Выбившийся в люди с каторжного Сахалина своими усилиями, преодолевая сопротивление среды, обстоятельств, людского недоверия, Ощепков, возможно, именно поэтому никогда не был чужд комфорту, любил хорошо, со вкусом и не без щегольства одеваться, стремился больше зарабатывать, чтобы сохранять самостоятельность, — он вообще любил и ценил жизнь. Наивно и глупо пытаться представлять его полным и окончательным «рыцарем без страха и упрека», «православным ниндзя на службе у большевиков». Естественным было его стремление выжить и заработать в тяжелейшие и смутные годы Гражданской войны, пытаясь торговать или преподавая японский язык одновременно со службой в армии (он еще не был женат и апелляция к тому, что ему надо было кого-то кормить, бессмысленна — миллионы жили тогда впроголодь). Безуспешное, но выраженное желание наладить бизнес в Японии, просьбы об увеличении денежного содержания, даже склонность к некоторому франтовству в одежде — все это говорит лишь о том, что Василий Ощепков был обычным человеком, со своим взглядом на мир, который нам теперь может нравиться или не нравиться. Никто и никогда не воспитывал в нем отвращения к «презренному металлу». Чужд он был и психологии «не жили богато — нечего и начинать». Такое поведение, кстати говоря, было характерно для многих известных сменовеховцев. «Красный граф» Алексей Толстой любил роскошь, а не относящийся, но причисляемый к сменовеховцам Михаил Булгаков всю жизнь мечтал улучшить (и улучшал!) жилищные условия, держа даже в трудные 1930-е годы домработницу. Так они прежде всего самим себе пытались доказать, что их надежды на нормальную жизнь при большевиках не были беспочвенны и в целом оправдались, они как минимум вернули себе тот социальный статус, который имели до революции. В отличие от них Ощепков, будучи представителем военной интеллигенции, выбился в ее ряды из самых низов. Но и он отлично знал цену труду и тоже хотел жить хорошо, соответственно своему новому статусу, своим знаниям и возможностям, или по крайней мере своим представлениям об этом.

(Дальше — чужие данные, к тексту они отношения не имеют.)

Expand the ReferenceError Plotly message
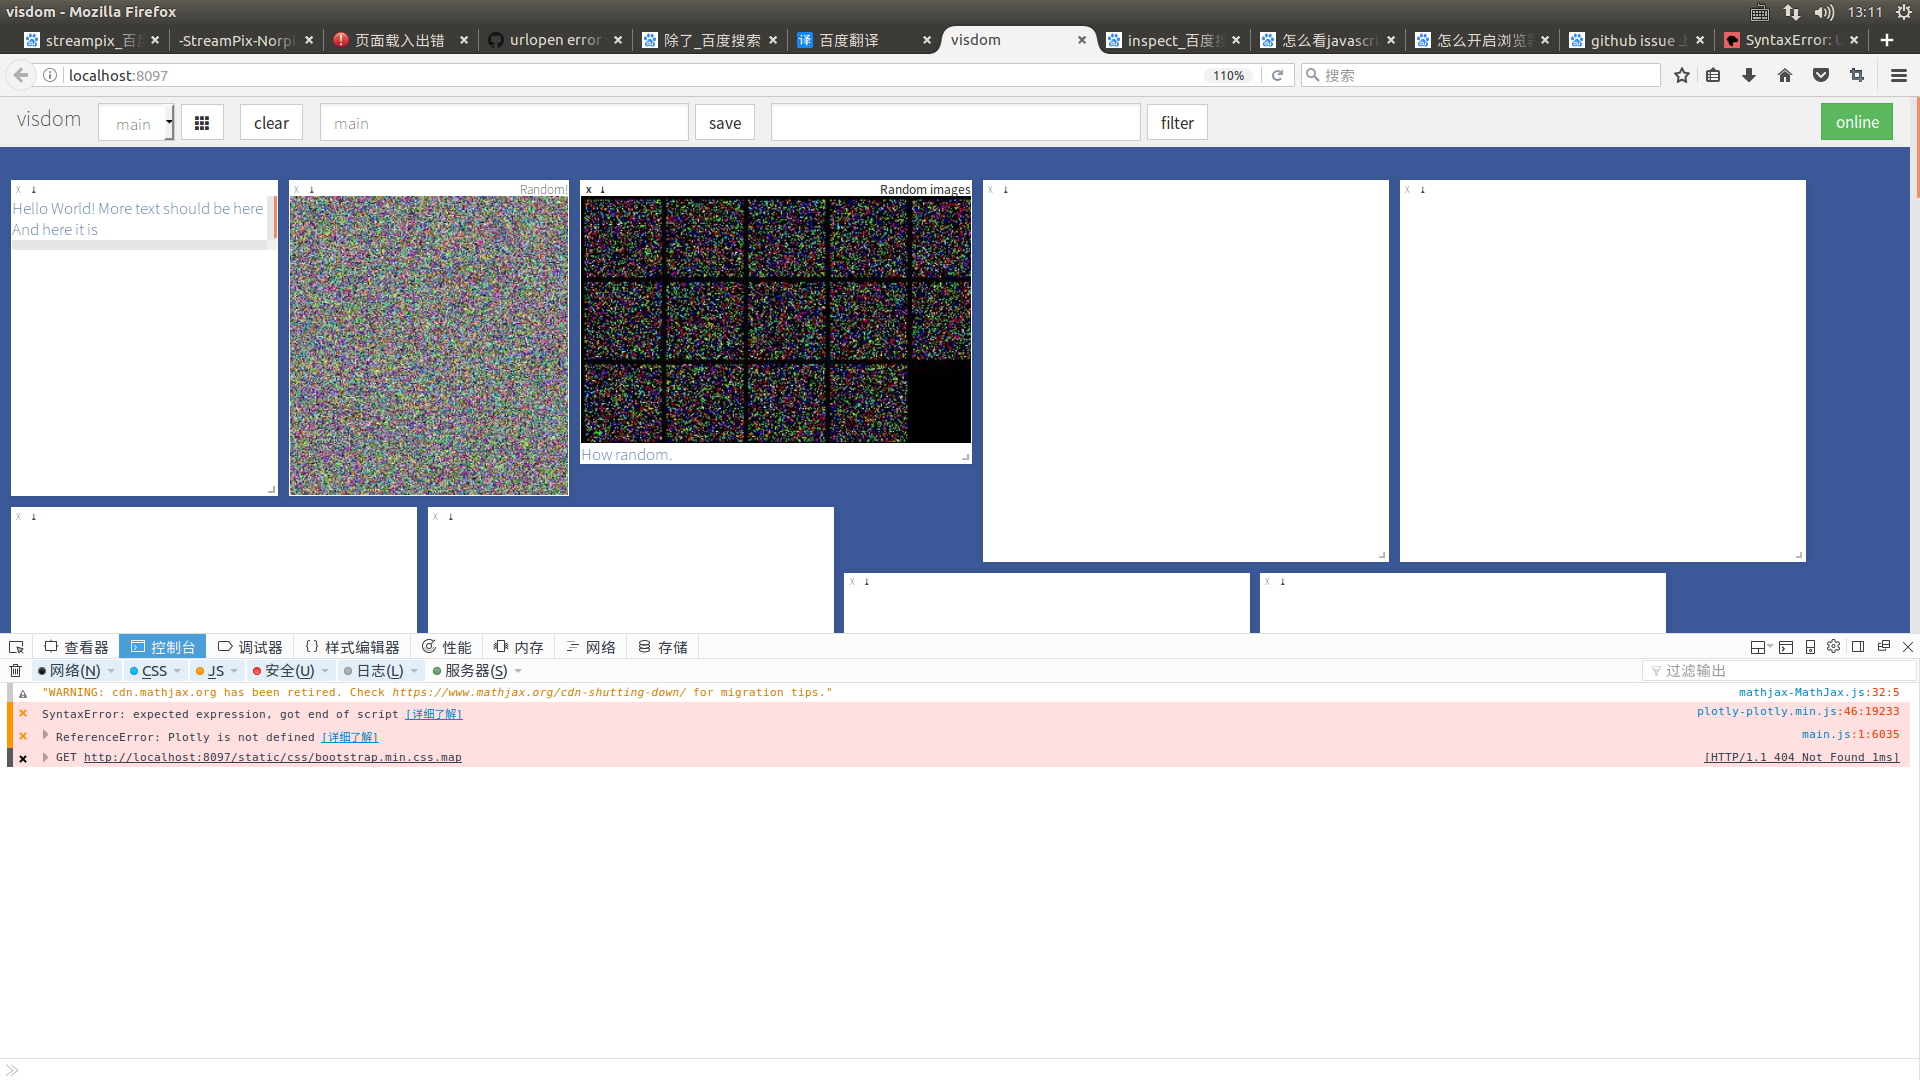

Впрочем, отнюдь не только и не столько в деньгах и тоскливой работе переводчика скрыты корни неудовлетворенности Ощепкова пребыванием в Сибири. Для него медленно и незаметно переставала быть главной в жизни сама служба в армии. Служба, которой он посвятил полтора десятка лет своей трудной, насыщенной профессиональными и семейными драмами жизни. Процесс этот начался много раньше, когда карьеру оборвала и изуродовала революция, достиг точки кипения после отзыва из Токио и предъявлений несправедливых обвинений, а теперь, в Новосибирске, все окончательно стало иначе, не так, и войти в эту реку снова уже не было шансов. Жизнь Ощепкова, развернувшись еще во Владивостоке в сторону дзюдо, медленно, но неуклонно делала из бывшего разведчика тренера и пропагандиста спорта. В каком-то смысле это был его, особый, индивидуальный вариант внутренней эмиграции и сменовеховства. Занятия физической культурой, спортивная сфера (в широком смысле этого слова) тогда еще были менее политизированы по сравнению со службой в армии и разведкой, и наш герой мог приносить пользу стране, как ему казалось, будучи не настолько сильно зависим от властей, от начальства, как во время исполнения своих служебных обязанностей.
С каждым месяцем Василий Сергеевич чувствовал все большую склонность к работе с людьми, отдаваясь делу популяризации борьбы самозабвенно и даже с каким-то отчаянием, как будто компенсировал таким образом еще и несостоявшуюся карьеру бэнси — тоже профессии публичной, как и пропагандиста, и не чуждой актерству. Именно в Новосибирске Ощепков начинает не только показывать дзюдо ученикам своей секции, кружка, не только рассказывает о нем всем желающим, уделяя особое внимание тем, для кого владение приемами самообороны жизненно важно, но старается донести свое мнение до все «более широких масс населения». Первое, что Василий Сергеевич делает для этого, — обращается к помощи пока еще ведомственной прессы, доступной в первую очередь военным, но не только: подшивки газет Сибирского военного округа хранились в открытом доступе в библиотеках Новосибирска.